Freak-onomics

by on April 16, 2010 at 7:30 am in Economics, Food and Drink, History | Permalink

Here, courtesy of Adam Ozimek at Modeled Behavior, is a picture of Chauncy Morlan (1869-1906) who, because of his “freakish” weight, people once paid good money to see as he toured Europe and America with the Barnum & Bailey circus.  Although a tinge of freakishness still attaches to shows like The Biggest Loser the dominant theme is a feeling
of camaraderie and the hope that if the contestants can lose weight then so can anyone
with similar problem and goals.

What would the circus goers of 1890 have thought if they were told that in the America of 2010 Chauncy Morlan would be unremarkable?

Chauncy

Tom T. April 16, 2010 at 7:40 am

It says in the linked page that Morgan weighed as much as 875 pounds. I think that’s still a bit unusual even today.

razib April 16, 2010 at 8:36 am

perhaps he swallowed lead? dude is fat. but he ain’t springer worthy.

T. Shaw April 16, 2010 at 8:56 am

Life, then, was harsh and short.

People needed distractions/entertainments. The Gracchi brothers gave Roman Plebs bread and circuses. The pharaohs made them build (and enjoy it!) pyramids.

They (the congress/IRS of the day) also presented public executions, free of charge.

Who says these are the good old days?

Ryan Vann April 16, 2010 at 9:09 am

Dude still looks hugenormous to me. He’d probably be a Pro-Wrestling oddity in today’s world.

Slocum April 16, 2010 at 9:29 am

Meh — it’s not as if fat people were all that unusual at the time. William Howard Taft went as much as 330. And much longer ago than that, Erasmus Darwin (Charles’s grandfather) grew so fat he supposedly had a cut-out in his dining table to accommodate his huge girth.

To me what’s interesting about the story is how starved for entertainment people were in 1890 that they would be willing to go and pay money to see circus freaks at all. How bored would you have to be before that sounded like a worthwhile way to spend time and money?

Yancey Ward April 16, 2010 at 10:39 am

Yesteryear’s reality TV, Slocum.

Jeff April 16, 2010 at 11:40 am

I’d peg him at around 400 pounds based on that picture, but he might’ve weighed more if he were unusually tall. Simply knowing that he toured the country and Europe is probably enough to put some upper bounds on his weight.

Swimmy April 16, 2010 at 1:18 pm

Ryan Vann: I take it you don’t live in the south.

Floccina April 16, 2010 at 4:18 pm

We had 2 recent movies showing stories of 2 poor kids each weighing over 300lbs.

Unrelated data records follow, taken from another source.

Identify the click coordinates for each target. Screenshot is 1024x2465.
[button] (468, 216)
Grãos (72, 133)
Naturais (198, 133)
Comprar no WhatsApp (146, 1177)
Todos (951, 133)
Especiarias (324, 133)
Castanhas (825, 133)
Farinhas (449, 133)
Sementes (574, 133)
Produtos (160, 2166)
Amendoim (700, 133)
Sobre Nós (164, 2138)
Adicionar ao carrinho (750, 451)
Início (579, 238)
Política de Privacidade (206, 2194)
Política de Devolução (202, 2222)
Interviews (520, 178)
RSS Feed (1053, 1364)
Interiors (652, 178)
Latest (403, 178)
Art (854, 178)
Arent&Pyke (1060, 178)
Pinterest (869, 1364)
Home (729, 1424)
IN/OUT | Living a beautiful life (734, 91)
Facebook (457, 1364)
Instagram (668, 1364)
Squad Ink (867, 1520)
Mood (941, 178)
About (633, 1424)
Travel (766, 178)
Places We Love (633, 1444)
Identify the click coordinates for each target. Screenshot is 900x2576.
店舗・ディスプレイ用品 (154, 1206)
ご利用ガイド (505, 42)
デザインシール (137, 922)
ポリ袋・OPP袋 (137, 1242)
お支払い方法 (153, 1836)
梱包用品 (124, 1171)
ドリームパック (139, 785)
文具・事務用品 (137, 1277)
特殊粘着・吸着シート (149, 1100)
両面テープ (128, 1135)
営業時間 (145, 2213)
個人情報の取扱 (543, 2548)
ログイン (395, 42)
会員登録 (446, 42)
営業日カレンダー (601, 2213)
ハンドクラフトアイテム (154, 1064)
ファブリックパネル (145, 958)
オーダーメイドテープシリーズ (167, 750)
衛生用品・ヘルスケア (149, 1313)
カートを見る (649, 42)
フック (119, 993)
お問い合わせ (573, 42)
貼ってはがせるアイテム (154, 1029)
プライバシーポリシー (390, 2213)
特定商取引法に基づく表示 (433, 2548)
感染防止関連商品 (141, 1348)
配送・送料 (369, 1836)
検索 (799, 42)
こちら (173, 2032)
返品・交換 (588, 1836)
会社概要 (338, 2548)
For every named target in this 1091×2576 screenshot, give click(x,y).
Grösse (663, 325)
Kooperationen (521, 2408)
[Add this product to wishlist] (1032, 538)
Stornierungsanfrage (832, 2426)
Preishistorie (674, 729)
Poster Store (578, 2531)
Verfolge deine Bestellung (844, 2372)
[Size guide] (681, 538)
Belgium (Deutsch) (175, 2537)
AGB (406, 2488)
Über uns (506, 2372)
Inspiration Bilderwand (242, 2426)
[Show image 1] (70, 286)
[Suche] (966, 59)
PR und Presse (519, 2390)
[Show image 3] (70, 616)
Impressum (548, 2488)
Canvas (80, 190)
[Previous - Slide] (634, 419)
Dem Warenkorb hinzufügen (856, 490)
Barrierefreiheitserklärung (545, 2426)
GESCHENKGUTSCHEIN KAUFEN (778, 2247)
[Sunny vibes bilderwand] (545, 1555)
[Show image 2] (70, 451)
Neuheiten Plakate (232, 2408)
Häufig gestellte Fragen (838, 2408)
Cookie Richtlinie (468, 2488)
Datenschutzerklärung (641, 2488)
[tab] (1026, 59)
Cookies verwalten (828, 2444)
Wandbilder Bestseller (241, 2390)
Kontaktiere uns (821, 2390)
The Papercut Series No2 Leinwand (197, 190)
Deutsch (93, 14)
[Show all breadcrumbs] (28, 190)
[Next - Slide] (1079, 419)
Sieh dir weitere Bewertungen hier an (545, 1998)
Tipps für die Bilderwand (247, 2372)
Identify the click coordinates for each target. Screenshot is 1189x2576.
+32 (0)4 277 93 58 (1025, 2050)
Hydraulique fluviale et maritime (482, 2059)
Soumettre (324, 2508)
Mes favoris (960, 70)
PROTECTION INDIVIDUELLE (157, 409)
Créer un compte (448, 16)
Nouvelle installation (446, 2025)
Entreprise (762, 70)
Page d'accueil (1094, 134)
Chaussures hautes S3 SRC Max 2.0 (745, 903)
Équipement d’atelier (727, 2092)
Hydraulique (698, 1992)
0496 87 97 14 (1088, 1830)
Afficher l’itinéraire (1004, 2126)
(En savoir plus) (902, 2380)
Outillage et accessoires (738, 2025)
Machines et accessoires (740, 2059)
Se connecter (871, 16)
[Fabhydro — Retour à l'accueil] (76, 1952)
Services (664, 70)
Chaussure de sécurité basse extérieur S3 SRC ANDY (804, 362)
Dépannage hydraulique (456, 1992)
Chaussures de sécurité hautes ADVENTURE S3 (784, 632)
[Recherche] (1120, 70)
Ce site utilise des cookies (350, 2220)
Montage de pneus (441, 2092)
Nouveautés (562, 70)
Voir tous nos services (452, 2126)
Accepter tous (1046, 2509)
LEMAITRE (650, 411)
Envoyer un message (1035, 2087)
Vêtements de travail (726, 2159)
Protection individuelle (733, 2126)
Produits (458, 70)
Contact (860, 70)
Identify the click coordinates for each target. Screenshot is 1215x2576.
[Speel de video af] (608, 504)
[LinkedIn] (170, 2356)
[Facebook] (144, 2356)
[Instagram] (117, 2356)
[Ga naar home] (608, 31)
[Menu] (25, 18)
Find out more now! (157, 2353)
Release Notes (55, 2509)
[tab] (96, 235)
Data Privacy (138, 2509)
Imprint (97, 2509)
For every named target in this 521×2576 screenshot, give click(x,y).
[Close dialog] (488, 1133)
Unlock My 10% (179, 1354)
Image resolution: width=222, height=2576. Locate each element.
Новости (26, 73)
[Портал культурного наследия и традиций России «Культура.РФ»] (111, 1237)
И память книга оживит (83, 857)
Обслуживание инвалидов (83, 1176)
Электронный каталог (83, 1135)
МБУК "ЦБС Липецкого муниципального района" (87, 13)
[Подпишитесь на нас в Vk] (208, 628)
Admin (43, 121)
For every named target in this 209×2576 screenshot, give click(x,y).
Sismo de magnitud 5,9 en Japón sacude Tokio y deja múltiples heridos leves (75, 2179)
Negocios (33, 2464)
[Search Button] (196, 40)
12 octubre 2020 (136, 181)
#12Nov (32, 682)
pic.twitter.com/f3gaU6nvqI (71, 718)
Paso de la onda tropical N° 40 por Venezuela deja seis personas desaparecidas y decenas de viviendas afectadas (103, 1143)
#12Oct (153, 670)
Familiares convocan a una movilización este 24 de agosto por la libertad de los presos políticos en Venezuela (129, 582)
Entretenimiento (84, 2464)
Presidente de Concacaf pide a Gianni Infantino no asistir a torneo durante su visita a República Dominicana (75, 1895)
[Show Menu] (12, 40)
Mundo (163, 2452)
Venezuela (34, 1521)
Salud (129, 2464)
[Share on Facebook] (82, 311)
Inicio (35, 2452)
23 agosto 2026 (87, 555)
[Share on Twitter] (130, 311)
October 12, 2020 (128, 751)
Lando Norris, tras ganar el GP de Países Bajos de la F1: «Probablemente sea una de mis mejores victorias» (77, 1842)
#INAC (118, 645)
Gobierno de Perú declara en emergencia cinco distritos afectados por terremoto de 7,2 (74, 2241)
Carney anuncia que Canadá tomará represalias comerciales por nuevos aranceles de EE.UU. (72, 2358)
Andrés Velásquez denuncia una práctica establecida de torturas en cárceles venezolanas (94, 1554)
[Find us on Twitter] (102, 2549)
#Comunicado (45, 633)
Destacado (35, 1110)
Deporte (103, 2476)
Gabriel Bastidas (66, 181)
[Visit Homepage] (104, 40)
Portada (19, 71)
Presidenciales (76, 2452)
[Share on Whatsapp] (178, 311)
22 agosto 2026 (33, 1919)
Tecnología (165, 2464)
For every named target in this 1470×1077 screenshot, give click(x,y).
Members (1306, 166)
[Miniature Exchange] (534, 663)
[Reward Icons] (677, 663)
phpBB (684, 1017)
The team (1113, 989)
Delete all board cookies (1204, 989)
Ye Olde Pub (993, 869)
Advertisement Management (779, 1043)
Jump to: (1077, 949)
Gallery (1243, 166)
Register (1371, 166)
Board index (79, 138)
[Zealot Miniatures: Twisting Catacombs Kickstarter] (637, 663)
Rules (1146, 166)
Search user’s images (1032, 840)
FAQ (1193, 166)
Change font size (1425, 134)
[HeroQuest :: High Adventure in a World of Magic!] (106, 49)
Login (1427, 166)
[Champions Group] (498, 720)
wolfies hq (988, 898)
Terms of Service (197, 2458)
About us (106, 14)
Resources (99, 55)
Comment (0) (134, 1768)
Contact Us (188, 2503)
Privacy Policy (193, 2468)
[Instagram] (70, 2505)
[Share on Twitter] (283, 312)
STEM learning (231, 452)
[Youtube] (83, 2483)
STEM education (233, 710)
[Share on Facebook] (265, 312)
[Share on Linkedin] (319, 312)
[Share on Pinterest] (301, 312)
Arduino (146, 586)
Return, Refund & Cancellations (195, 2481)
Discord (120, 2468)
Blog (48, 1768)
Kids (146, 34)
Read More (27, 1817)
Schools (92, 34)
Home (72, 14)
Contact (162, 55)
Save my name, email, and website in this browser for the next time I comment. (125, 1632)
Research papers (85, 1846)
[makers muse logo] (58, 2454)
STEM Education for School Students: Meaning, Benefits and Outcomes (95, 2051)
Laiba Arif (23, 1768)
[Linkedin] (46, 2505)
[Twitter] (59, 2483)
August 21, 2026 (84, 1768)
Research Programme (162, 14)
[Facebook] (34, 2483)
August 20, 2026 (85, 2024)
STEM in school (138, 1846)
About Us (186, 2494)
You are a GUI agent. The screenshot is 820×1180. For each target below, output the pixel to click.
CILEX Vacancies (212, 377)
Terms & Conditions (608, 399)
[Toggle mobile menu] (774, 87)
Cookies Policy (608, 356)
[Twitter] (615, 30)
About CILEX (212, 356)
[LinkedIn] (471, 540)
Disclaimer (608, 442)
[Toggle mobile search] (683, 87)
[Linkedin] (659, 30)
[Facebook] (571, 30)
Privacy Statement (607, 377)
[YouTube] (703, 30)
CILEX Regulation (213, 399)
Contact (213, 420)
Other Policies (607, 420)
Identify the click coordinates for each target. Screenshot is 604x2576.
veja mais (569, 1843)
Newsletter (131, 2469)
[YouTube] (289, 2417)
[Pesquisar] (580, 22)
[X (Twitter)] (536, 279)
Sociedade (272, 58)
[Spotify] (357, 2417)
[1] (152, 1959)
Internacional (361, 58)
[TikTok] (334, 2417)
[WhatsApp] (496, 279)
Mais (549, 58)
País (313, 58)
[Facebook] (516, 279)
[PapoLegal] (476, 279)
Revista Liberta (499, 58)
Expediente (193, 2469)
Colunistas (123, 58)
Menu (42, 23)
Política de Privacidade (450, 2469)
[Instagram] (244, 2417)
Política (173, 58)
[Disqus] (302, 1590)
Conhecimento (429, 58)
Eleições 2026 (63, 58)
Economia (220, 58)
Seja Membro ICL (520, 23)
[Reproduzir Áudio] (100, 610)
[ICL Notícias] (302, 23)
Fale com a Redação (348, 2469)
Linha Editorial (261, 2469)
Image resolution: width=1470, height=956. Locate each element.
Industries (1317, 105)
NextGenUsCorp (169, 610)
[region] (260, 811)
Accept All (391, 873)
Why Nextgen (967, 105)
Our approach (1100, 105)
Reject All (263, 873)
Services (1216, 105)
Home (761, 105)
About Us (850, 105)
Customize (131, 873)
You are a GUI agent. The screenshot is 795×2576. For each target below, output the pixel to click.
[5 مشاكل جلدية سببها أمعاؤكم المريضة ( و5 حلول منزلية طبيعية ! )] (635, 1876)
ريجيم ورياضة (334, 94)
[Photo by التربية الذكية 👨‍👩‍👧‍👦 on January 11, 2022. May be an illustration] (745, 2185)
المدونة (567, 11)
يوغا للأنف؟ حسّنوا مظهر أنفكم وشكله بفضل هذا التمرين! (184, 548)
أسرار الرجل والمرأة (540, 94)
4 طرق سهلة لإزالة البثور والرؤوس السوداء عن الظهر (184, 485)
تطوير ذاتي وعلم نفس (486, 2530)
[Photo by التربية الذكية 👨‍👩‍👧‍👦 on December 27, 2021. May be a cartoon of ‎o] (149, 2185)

What a rich time and place.

Paul McCaffree April 16, 2010 at 9:46 pm

The picture gives testament to the fine construction of the delicate chair he is sitting on — with those little rollers on the legs, that the bearings could sustain the weight.

liberalarts April 17, 2010 at 8:26 am

That is not a chair, it is a love seat designed for 2 people. Forget the bearings, the impressive thing are the tied springs that were part of the cushioning system in that era.

Tom April 17, 2010 at 8:45 pm

Maybe Jamie Oliver is on to something?

Phatty April 19, 2010 at 3:28 am

“It’s amazing that so many Americans have become so fat. I think the CDC says that a bug majority of adults are either overweight or obese.”

Almost as bad as not even being able to Spell “big” huh ace?

dj spellchecka April 19, 2010 at 12:38 pm

just the other night,in northeast ohio, i saw a man at least this big, stugging to get to the top of a bar stool….he was a paramedic…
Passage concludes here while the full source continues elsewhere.